Problem details → A word-for-word transcription of all the data is required.

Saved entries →

..............................

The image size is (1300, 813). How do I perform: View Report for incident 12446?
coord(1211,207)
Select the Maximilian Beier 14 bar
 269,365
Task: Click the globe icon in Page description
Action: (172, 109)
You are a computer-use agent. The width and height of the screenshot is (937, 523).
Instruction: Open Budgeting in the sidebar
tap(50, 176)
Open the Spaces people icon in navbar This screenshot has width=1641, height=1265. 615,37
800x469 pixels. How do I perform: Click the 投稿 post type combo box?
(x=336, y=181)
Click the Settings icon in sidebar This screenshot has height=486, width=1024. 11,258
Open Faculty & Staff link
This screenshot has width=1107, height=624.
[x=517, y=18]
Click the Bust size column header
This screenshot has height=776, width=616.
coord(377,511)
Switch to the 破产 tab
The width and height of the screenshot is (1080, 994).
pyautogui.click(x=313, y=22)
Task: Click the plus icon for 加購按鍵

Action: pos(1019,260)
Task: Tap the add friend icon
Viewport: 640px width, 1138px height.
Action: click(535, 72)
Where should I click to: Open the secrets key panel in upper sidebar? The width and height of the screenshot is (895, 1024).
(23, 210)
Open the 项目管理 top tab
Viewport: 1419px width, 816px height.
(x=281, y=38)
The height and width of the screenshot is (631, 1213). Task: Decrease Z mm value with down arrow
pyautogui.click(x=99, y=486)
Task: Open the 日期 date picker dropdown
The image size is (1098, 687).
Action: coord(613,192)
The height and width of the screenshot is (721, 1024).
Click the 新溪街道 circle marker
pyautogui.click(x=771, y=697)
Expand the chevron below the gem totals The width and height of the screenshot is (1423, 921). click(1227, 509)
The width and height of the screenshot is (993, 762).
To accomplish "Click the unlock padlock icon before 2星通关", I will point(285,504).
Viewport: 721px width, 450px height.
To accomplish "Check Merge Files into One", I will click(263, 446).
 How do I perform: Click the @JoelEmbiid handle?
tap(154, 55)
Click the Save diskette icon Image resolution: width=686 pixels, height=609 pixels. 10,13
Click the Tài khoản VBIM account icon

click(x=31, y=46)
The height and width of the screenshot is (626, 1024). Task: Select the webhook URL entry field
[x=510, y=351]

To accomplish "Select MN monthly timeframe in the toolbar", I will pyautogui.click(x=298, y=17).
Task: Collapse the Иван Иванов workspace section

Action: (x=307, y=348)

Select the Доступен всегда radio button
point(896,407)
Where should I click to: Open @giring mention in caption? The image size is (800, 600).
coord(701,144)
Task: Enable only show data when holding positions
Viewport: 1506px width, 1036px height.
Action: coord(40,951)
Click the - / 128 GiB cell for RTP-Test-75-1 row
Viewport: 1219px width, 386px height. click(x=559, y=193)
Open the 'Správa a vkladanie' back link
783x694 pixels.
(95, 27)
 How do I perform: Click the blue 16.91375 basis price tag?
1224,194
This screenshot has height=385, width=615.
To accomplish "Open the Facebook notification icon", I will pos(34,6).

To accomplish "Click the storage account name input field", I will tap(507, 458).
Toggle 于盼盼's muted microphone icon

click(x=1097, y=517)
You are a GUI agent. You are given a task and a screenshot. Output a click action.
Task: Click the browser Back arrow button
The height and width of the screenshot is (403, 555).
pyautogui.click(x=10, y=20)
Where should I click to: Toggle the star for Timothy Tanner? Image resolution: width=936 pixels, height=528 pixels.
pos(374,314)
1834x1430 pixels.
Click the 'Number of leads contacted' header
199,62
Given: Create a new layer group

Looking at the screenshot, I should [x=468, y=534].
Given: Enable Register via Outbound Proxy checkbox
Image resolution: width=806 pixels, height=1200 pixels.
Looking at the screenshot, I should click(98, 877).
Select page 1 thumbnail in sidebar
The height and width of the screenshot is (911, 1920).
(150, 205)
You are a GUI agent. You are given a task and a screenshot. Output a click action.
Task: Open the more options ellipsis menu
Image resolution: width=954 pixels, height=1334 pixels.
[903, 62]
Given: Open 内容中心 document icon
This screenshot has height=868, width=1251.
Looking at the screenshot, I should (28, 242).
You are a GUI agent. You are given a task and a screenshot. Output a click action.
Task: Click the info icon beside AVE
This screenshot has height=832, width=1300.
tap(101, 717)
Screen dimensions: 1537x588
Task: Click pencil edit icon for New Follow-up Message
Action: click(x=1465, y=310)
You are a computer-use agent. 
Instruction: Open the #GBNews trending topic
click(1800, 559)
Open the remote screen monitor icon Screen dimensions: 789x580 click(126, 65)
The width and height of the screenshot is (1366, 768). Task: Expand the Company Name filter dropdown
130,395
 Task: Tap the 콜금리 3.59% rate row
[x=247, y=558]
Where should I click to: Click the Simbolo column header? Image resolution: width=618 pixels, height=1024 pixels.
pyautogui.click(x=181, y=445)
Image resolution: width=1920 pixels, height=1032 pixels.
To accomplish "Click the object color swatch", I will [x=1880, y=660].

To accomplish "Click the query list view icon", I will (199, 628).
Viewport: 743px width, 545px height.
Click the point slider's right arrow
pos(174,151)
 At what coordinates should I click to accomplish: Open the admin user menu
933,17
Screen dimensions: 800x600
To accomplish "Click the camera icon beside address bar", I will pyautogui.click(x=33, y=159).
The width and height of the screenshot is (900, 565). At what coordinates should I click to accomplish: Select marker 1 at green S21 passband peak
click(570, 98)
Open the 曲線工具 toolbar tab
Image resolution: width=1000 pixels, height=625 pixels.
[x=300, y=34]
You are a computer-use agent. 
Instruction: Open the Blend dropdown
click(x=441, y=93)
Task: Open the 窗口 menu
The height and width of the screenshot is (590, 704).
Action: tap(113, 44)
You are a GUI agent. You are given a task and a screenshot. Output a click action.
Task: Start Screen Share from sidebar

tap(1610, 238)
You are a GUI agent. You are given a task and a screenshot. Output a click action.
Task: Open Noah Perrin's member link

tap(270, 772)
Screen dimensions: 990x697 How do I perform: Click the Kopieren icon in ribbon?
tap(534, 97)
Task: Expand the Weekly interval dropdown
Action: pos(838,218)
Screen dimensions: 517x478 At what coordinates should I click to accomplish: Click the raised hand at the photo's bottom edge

..............................

Task answer →
The image size is (1300, 813). How do I perform: View Report for incident 12446?
coord(1211,207)
Select the Maximilian Beier 14 bar
 269,365
Task: Click the globe icon in Page description
Action: (172, 109)
You are a computer-use agent. The width and height of the screenshot is (937, 523).
Instruction: Open Budgeting in the sidebar
tap(50, 176)
Open the Spaces people icon in navbar This screenshot has width=1641, height=1265. 615,37
800x469 pixels. How do I perform: Click the 投稿 post type combo box?
(x=336, y=181)
Click the Settings icon in sidebar This screenshot has height=486, width=1024. 11,258
Open Faculty & Staff link
This screenshot has width=1107, height=624.
[x=517, y=18]
Click the Bust size column header
This screenshot has height=776, width=616.
coord(377,511)
Switch to the 破产 tab
The width and height of the screenshot is (1080, 994).
pyautogui.click(x=313, y=22)
Task: Click the plus icon for 加購按鍵

Action: pos(1019,260)
Task: Tap the add friend icon
Viewport: 640px width, 1138px height.
Action: click(535, 72)
Where should I click to: Open the secrets key panel in upper sidebar? The width and height of the screenshot is (895, 1024).
(23, 210)
Open the 项目管理 top tab
Viewport: 1419px width, 816px height.
(x=281, y=38)
The height and width of the screenshot is (631, 1213). Task: Decrease Z mm value with down arrow
pyautogui.click(x=99, y=486)
Task: Open the 日期 date picker dropdown
The image size is (1098, 687).
Action: coord(613,192)
The height and width of the screenshot is (721, 1024).
Click the 新溪街道 circle marker
pyautogui.click(x=771, y=697)
Expand the chevron below the gem totals The width and height of the screenshot is (1423, 921). click(1227, 509)
The width and height of the screenshot is (993, 762).
To accomplish "Click the unlock padlock icon before 2星通关", I will point(285,504).
Viewport: 721px width, 450px height.
To accomplish "Check Merge Files into One", I will click(263, 446).
 How do I perform: Click the @JoelEmbiid handle?
tap(154, 55)
Click the Save diskette icon Image resolution: width=686 pixels, height=609 pixels. 10,13
Click the Tài khoản VBIM account icon

click(x=31, y=46)
The height and width of the screenshot is (626, 1024). Task: Select the webhook URL entry field
[x=510, y=351]

To accomplish "Select MN monthly timeframe in the toolbar", I will pyautogui.click(x=298, y=17).
Task: Collapse the Иван Иванов workspace section

Action: (x=307, y=348)

Select the Доступен всегда radio button
point(896,407)
Where should I click to: Open @giring mention in caption? The image size is (800, 600).
coord(701,144)
Task: Enable only show data when holding positions
Viewport: 1506px width, 1036px height.
Action: coord(40,951)
Click the - / 128 GiB cell for RTP-Test-75-1 row
Viewport: 1219px width, 386px height. click(x=559, y=193)
Open the 'Správa a vkladanie' back link
783x694 pixels.
(95, 27)
 How do I perform: Click the blue 16.91375 basis price tag?
1224,194
This screenshot has height=385, width=615.
To accomplish "Open the Facebook notification icon", I will pos(34,6).

To accomplish "Click the storage account name input field", I will tap(507, 458).
Toggle 于盼盼's muted microphone icon

click(x=1097, y=517)
You are a GUI agent. You are given a task and a screenshot. Output a click action.
Task: Click the browser Back arrow button
The height and width of the screenshot is (403, 555).
pyautogui.click(x=10, y=20)
Where should I click to: Toggle the star for Timothy Tanner? Image resolution: width=936 pixels, height=528 pixels.
pos(374,314)
1834x1430 pixels.
Click the 'Number of leads contacted' header
199,62
Given: Create a new layer group

Looking at the screenshot, I should [x=468, y=534].
Given: Enable Register via Outbound Proxy checkbox
Image resolution: width=806 pixels, height=1200 pixels.
Looking at the screenshot, I should click(98, 877).
Select page 1 thumbnail in sidebar
The height and width of the screenshot is (911, 1920).
(150, 205)
You are a GUI agent. You are given a task and a screenshot. Output a click action.
Task: Open the more options ellipsis menu
Image resolution: width=954 pixels, height=1334 pixels.
[903, 62]
Given: Open 内容中心 document icon
This screenshot has height=868, width=1251.
Looking at the screenshot, I should (28, 242).
You are a GUI agent. You are given a task and a screenshot. Output a click action.
Task: Click the info icon beside AVE
This screenshot has height=832, width=1300.
tap(101, 717)
Screen dimensions: 1537x588
Task: Click pencil edit icon for New Follow-up Message
Action: click(x=1465, y=310)
You are a computer-use agent. 
Instruction: Open the #GBNews trending topic
click(1800, 559)
Open the remote screen monitor icon Screen dimensions: 789x580 click(126, 65)
The width and height of the screenshot is (1366, 768). Task: Expand the Company Name filter dropdown
130,395
 Task: Tap the 콜금리 3.59% rate row
[x=247, y=558]
Where should I click to: Click the Simbolo column header? Image resolution: width=618 pixels, height=1024 pixels.
pyautogui.click(x=181, y=445)
Image resolution: width=1920 pixels, height=1032 pixels.
To accomplish "Click the object color swatch", I will [x=1880, y=660].

To accomplish "Click the query list view icon", I will (199, 628).
Viewport: 743px width, 545px height.
Click the point slider's right arrow
pos(174,151)
 At what coordinates should I click to accomplish: Open the admin user menu
933,17
Screen dimensions: 800x600
To accomplish "Click the camera icon beside address bar", I will pyautogui.click(x=33, y=159).
The width and height of the screenshot is (900, 565). At what coordinates should I click to accomplish: Select marker 1 at green S21 passband peak
click(570, 98)
Open the 曲線工具 toolbar tab
Image resolution: width=1000 pixels, height=625 pixels.
[x=300, y=34]
You are a computer-use agent. 
Instruction: Open the Blend dropdown
click(x=441, y=93)
Task: Open the 窗口 menu
The height and width of the screenshot is (590, 704).
Action: tap(113, 44)
You are a GUI agent. You are given a task and a screenshot. Output a click action.
Task: Start Screen Share from sidebar

tap(1610, 238)
You are a GUI agent. You are given a task and a screenshot. Output a click action.
Task: Open Noah Perrin's member link

tap(270, 772)
Screen dimensions: 990x697 How do I perform: Click the Kopieren icon in ribbon?
tap(534, 97)
Task: Expand the Weekly interval dropdown
Action: pos(838,218)
Screen dimensions: 517x478 At what coordinates should I click to accomplish: Click the raised hand at the photo's bottom edge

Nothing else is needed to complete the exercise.